__Your task__. Search the records for the string "height", then copy each line where it appears.

__Supplied records__.
--*--

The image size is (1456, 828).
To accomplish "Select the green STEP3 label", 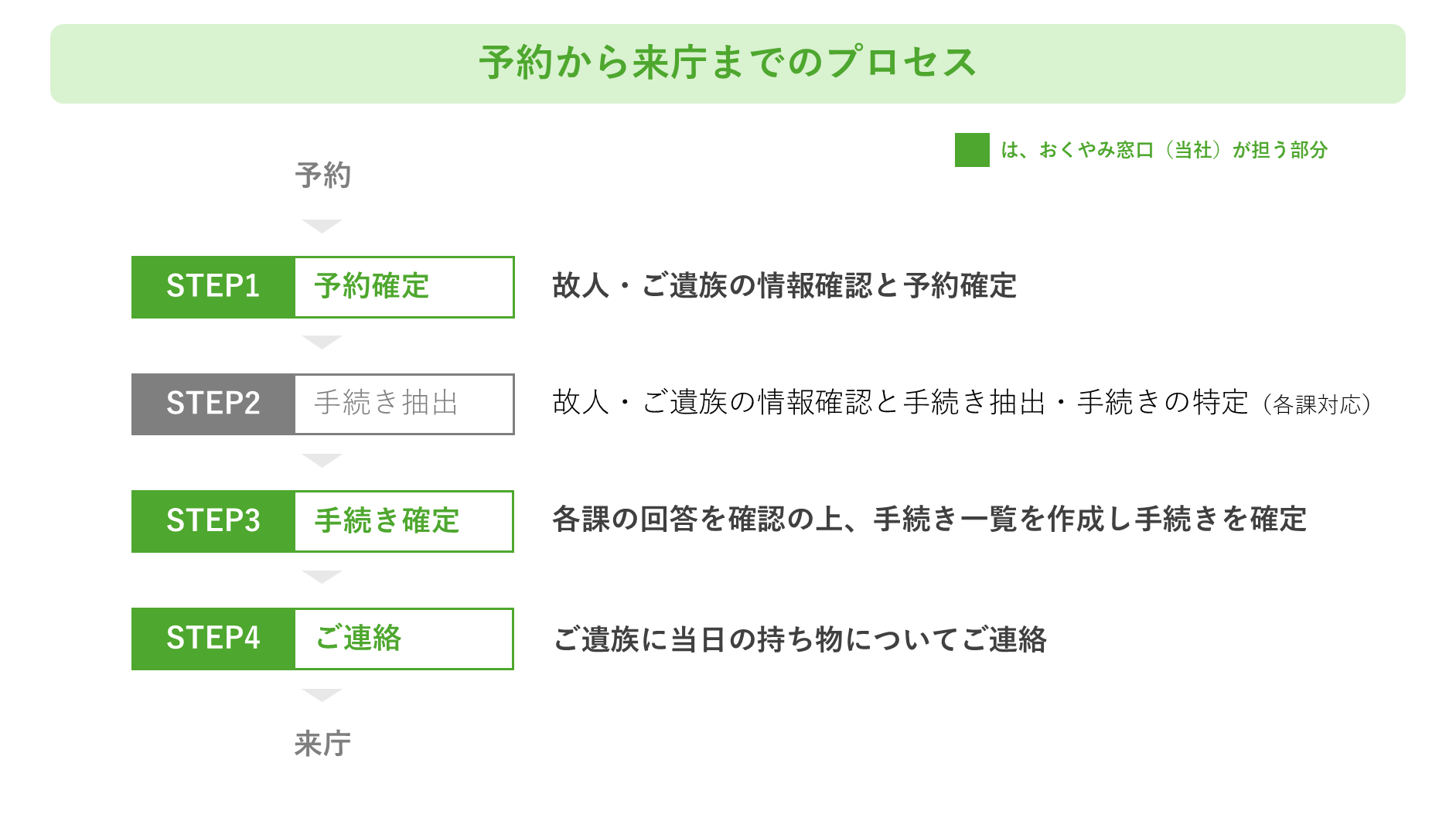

--*--

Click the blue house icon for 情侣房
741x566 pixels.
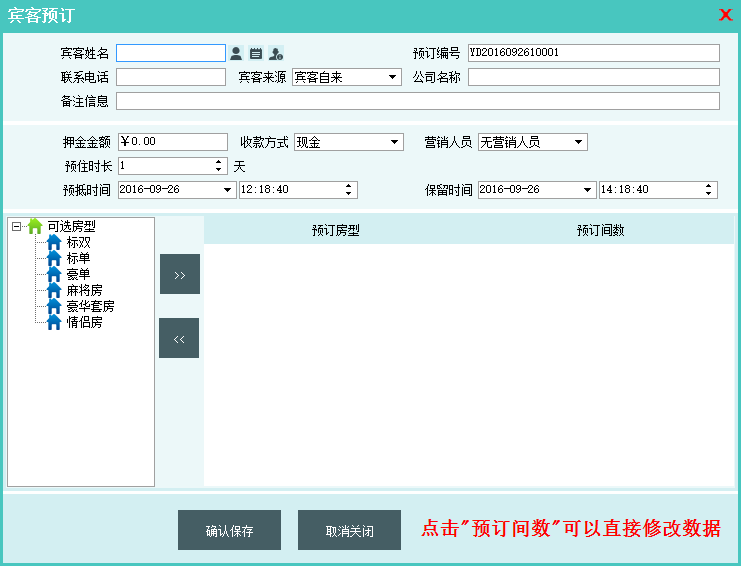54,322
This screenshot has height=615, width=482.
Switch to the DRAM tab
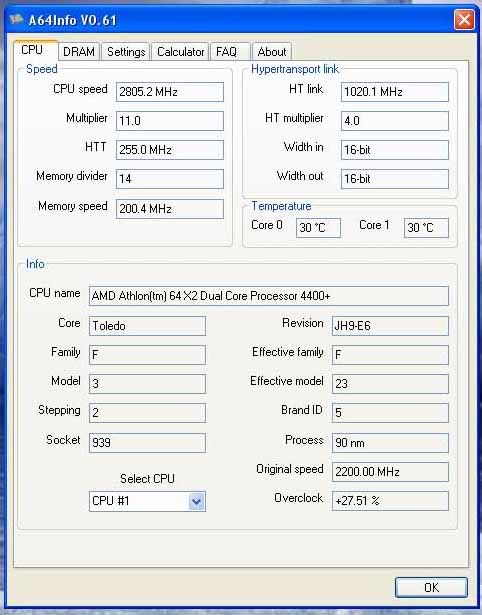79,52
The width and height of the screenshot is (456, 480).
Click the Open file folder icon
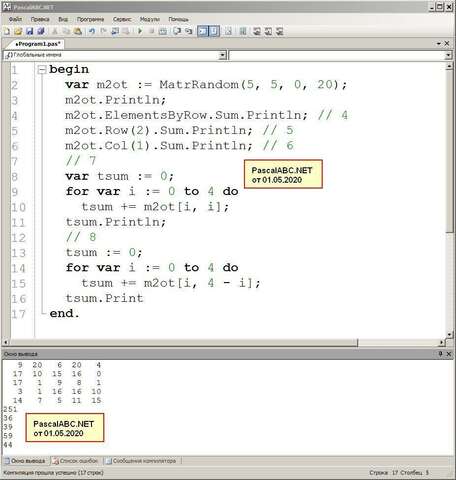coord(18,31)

--*--

__Expected answer__.
This screenshot has height=615, width=482.
The width and height of the screenshot is (456, 480).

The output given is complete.